En contra de dicho Acuerdo han sido promovidos distintos juicios de amparo, en los que algunos Juzgados de Distrito han otorgado la suspensión provisional solicitada por las empresas quejosas, para el efecto de que no se les aplique tal determinación administrativa.

Los argumentos utilizados por los Jueces Federales a fin de justificar la concesión de la suspensión son notoriamente improcedentes a la luz de las reglas establecidas en la Ley de Amparo, como se expone a continuación:

En las resoluciones judiciales se aduce que procede otorgar la suspensión en virtud de que el Acuerdo conlleva la posible violación del derecho a la libre concurrencia y a la libre competencia, del derecho humano a la salud, del derecho humano al medio ambiente sano y del principio de la confianza legítima.
Tales razones no debieron ser utilizadas para justificar la suspensión porque están directamente relacionadas con las cuestiones sustantivas sometidas a la consideración del Poder Judicial de la Federación, por lo que sólo pueden hacerse valer dentro de la sentencia definitiva que ponga fin a la controversia. Al proceder en esa forma, rotundamente equívoca, de hecho, los Jueces ya se están pronunciando sobre el fondo del amparo, sin que previamente se hubiesen desahogado las etapas constitutivas del juicio constitucional de garantías.

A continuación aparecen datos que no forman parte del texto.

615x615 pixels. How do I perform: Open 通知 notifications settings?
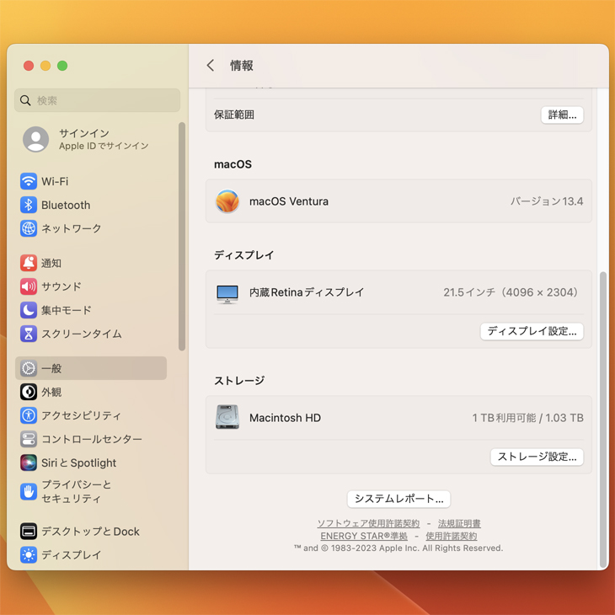coord(51,263)
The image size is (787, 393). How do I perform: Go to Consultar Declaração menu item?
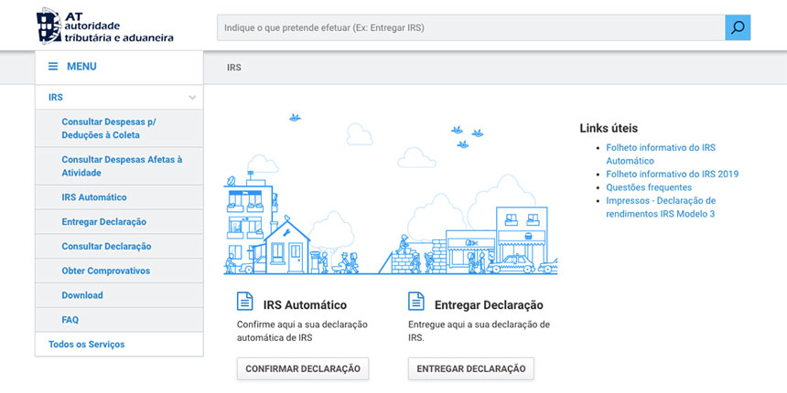[106, 247]
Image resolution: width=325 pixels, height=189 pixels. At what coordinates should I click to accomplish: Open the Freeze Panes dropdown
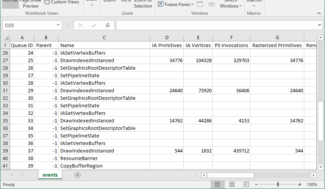coord(175,4)
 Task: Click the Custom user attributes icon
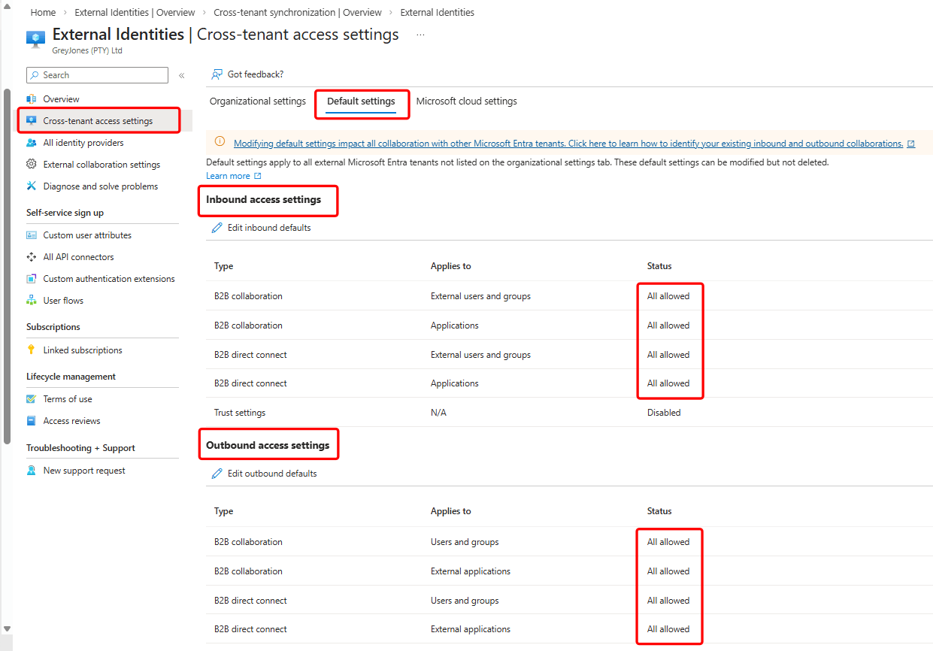32,235
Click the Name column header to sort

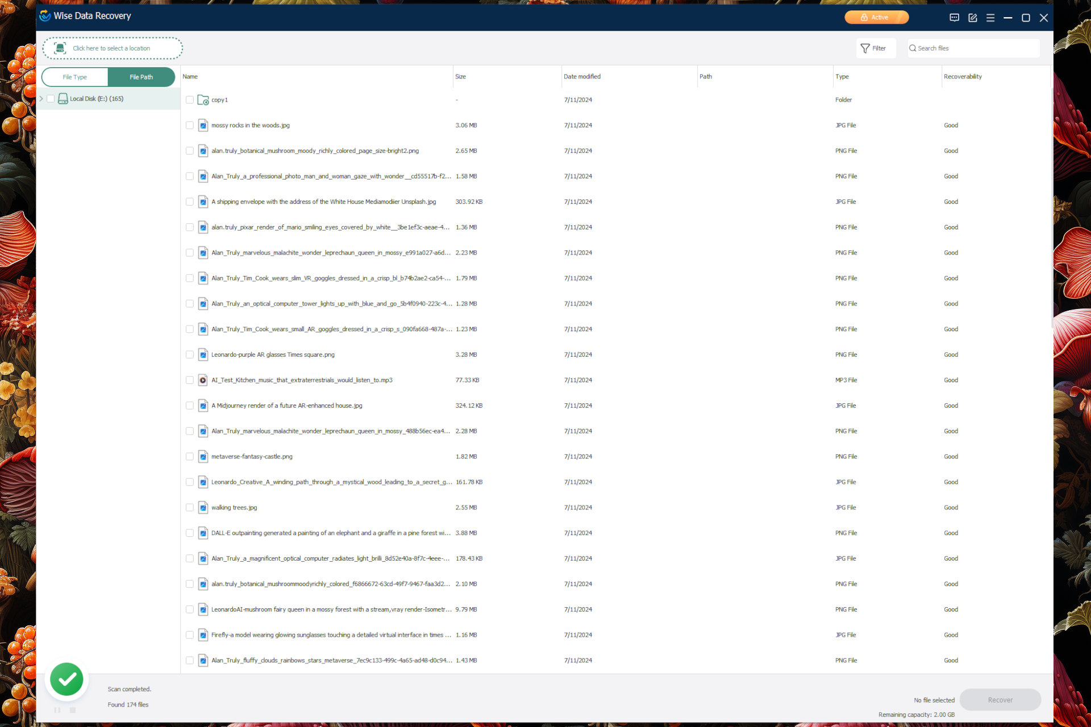190,76
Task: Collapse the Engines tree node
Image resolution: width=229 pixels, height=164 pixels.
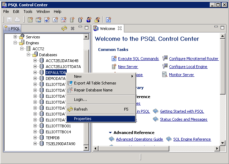Action: click(15, 43)
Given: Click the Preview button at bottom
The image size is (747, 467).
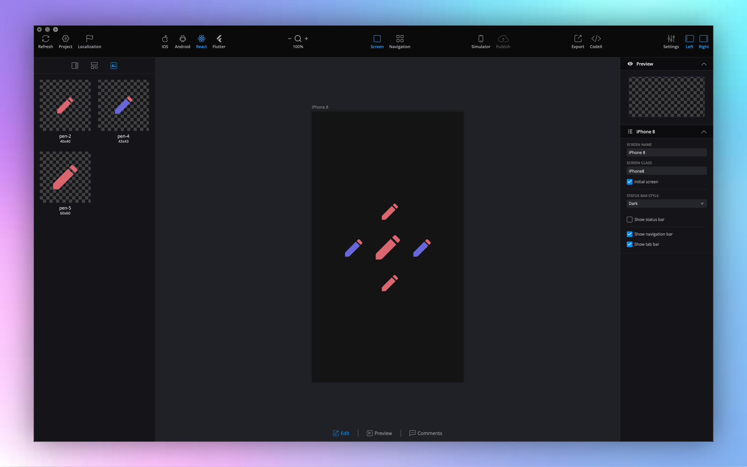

Por otra parte, en las resoluciones no se hizo la ponderación del interés privado de las quejosas en que no se les aplicara el Acuerdo contra el interés general que reviste el hecho de que la electricidad es un servicio público necesario y por ello el Sistema Eléctrico Nacional, operado por el CENACE, debe cumplir con los criterios de eficiencia, calidad, confiabilidad, continuidad y seguridad. Es por ello que el Estado debe garantizar el acceso al servicio eléctrico universal, eficiente, de calidad y confiable a toda la población, lo que no se logra con las intermitencias en el funcionamiento del Sistema Eléctrico Nacional que ocasionan las pruebas preoperativas de los proyectos materia de las demandas de amparo.

En otras palabras, al conceder la suspensión, los Juzgadores antepusieron el interés individual sobre el interés general de la población, concretado en el derecho humano a la vida digna, del que forma parte indubitable el acceso a la electricidad. Asimismo, soslayaron la circunstancia de que el Acuerdo tiene como propósito fundamental el aseguramiento de la salud y la vida de las personas mediante el funcionamiento ininterrumpido del servicio de electricidad en clínicas y hospitales COVID19.

En virtud de esas graves y delicadas irregularidades jurídicas, el CENACE interpuso un recurso de queja ante el Tribunal Colegiado en Materia Administrativa en turno.